The dollar rose on Friday after a slightly bigger increase in U.S. producer prices in July lifted Treasury yields higher even as speculation grows that the Federal Reserve is at the end of hiking interest rates.
Rebounding cost of services at the fastest pace in nearly a year pushed the Producer Price Index higher and unsettled traders who also saw the yen cross the 145-for-$1 threshold that triggered Japanese intervention in September 2022.
The PPI for final demand rose 0.3%, the Labor Department said, as data for June was revised lower to show the PPI unchanged, instead of rising by a previously reported 0.1%.
In the 12 months through July, the PPI rose 0.8% after a 0.2% gain the prior month. The PPI was forecast to climb 0.2% on the month and advance 0.7% year-over-year, a Reuters poll of economists showed.
The PPI for services increased 0.5%, the biggest gain since last August, because it contains the volatile retailer and wholesaler margins component, said Thierry Wizman, global FX and currencies strategist at Macquarie in New York.
The market also has worried that rising energy costs will push up the consumer price index (CPI), but it’s misplaced as PPI for energy was 0.0% on the month, Wizman said.
“Everyone’s concerned now about headline CPI being high because of energy prices, (but) you can’t really get overly worked up about that if PPI final demand is 0.8%, right?”
The CPI data on Thursday showed consumer inflation rose 0.2% last month, matching the gain in June, and by 3.2% in the 12 months through July.
The dollar index, a measure of the greenback against six peers, rose 0.21% as it headed to a fourth straight week of gains, up about 2.9% after bouncing off a 15-month low in mid-July on signs of a resilient U.S. labor market.
Data since then has pointed to a decelerating pace of inflation, raising bets the Fed won’t hike rates any further. But after the Treasury raised its borrowing estimate for the third quarter, yields have moved higher.
The inflation data is encouraging but achieving a sustainable Fed inflation target of 2% requires a less robust labor market, said Marvin Loh, senior global macro strategist at State Street (NYSE:STT) in Boston.

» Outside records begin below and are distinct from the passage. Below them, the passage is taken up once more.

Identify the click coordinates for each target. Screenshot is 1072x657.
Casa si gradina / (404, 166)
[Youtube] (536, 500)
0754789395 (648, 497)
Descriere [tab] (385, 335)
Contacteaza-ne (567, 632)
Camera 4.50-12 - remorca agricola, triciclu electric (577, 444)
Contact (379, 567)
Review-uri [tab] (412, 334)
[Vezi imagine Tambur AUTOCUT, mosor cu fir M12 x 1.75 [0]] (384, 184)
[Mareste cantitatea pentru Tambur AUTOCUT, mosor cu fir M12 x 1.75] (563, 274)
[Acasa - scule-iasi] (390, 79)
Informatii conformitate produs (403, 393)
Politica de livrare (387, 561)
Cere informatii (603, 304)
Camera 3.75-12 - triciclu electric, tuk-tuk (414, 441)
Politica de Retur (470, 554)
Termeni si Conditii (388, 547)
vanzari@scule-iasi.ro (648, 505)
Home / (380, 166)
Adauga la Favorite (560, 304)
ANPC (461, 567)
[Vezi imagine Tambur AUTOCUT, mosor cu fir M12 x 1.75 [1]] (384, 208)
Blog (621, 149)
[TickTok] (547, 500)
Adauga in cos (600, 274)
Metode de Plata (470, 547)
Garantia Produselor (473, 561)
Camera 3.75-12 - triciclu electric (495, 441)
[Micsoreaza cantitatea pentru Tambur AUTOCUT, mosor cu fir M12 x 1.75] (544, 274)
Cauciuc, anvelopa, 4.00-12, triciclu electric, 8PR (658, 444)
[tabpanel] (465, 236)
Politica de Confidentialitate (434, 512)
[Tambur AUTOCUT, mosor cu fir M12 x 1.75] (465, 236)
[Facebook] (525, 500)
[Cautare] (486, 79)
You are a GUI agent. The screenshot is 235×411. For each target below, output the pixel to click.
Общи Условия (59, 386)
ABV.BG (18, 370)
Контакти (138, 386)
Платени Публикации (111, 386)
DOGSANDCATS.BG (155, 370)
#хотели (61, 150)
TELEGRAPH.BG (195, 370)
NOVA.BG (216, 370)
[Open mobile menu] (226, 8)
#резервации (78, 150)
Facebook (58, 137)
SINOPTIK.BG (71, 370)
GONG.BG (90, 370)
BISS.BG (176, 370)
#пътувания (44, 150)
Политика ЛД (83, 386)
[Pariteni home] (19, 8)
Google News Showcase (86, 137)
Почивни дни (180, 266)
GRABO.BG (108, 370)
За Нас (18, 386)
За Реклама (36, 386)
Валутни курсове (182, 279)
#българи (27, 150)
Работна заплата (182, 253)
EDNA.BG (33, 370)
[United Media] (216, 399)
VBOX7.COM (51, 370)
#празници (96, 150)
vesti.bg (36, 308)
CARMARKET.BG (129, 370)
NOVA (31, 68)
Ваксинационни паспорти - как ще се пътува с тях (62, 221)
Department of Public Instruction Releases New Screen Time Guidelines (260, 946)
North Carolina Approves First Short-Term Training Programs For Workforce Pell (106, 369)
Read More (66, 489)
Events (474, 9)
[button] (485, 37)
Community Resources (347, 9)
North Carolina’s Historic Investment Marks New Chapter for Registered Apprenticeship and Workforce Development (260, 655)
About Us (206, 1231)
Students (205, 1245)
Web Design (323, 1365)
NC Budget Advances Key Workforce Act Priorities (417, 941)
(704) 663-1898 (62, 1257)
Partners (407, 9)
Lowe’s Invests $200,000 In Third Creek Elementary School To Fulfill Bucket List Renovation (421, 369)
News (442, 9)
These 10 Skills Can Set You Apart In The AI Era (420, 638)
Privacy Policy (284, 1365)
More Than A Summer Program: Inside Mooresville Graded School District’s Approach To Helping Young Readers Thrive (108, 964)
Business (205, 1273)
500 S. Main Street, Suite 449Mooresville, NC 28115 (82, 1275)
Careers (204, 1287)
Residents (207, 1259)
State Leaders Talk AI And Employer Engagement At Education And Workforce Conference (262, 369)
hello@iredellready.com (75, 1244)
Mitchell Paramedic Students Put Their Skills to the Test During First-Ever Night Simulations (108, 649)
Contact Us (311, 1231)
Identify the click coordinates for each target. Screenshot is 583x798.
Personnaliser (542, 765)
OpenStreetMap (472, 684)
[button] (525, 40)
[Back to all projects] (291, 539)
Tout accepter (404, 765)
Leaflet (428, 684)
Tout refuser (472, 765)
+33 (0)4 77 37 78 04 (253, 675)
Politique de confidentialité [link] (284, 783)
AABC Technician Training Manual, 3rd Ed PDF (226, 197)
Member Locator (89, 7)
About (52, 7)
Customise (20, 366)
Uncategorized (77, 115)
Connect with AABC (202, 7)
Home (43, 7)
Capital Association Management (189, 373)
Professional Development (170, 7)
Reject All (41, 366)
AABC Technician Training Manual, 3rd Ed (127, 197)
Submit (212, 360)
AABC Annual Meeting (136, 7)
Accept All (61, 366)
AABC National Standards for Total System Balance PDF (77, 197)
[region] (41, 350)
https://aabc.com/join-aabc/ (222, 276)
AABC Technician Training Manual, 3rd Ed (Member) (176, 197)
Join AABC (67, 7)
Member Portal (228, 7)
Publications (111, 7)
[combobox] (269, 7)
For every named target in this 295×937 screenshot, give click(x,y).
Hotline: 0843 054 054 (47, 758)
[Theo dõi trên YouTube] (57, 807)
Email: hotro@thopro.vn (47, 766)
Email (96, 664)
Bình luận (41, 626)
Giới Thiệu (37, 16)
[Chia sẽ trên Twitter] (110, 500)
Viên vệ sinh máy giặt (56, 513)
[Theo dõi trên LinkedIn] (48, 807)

“The job won’t be done until we get these CPI prints that are stable around 2% and we get a jobs market that’s considered balanced,” Loh said. Meanwhile, the dollar “probably found a range.”
Futures traders now see an 88.5% likelihood that the Fed leaves its benchmark interest rate at its current range of 5.25-5.5% when policymakers meet in September. Prior to the inflation data, that chance was already above 85%.
The stronger dollar led the yen to briefly touch 145.03 in late afternoon trade, its highest since June 30.
The dollar was last at 144.95 yen, up 0.15% on the day.
“You should expect the rhetoric once yen gets to 145,” said Bank of Singapore currency strategist Moh Siong Sim. “I think the market will get a lot more careful as we get to that level.”
Japan intervened in currency markets last September when the dollar rose past 145 yen, which prompted the Finance Ministry to buy the yen and push the pair back to around 140 yen. The yen is down more than 10% against the dollar for the year.
Meanwhile, sterling rose for the first time in four days after data showed the British economy grew more than expected in June, allaying some concern about the impact of high inflation and high rates on activity.
The pound was last trading at $1.2694, up 0.15% on the day, but was still heading for a fourth weekly drop. [GBP/]
Elsewhere on Friday the euro slid 0.3% to $1.0946 and the dollar fell 0.06% against the Swiss franc.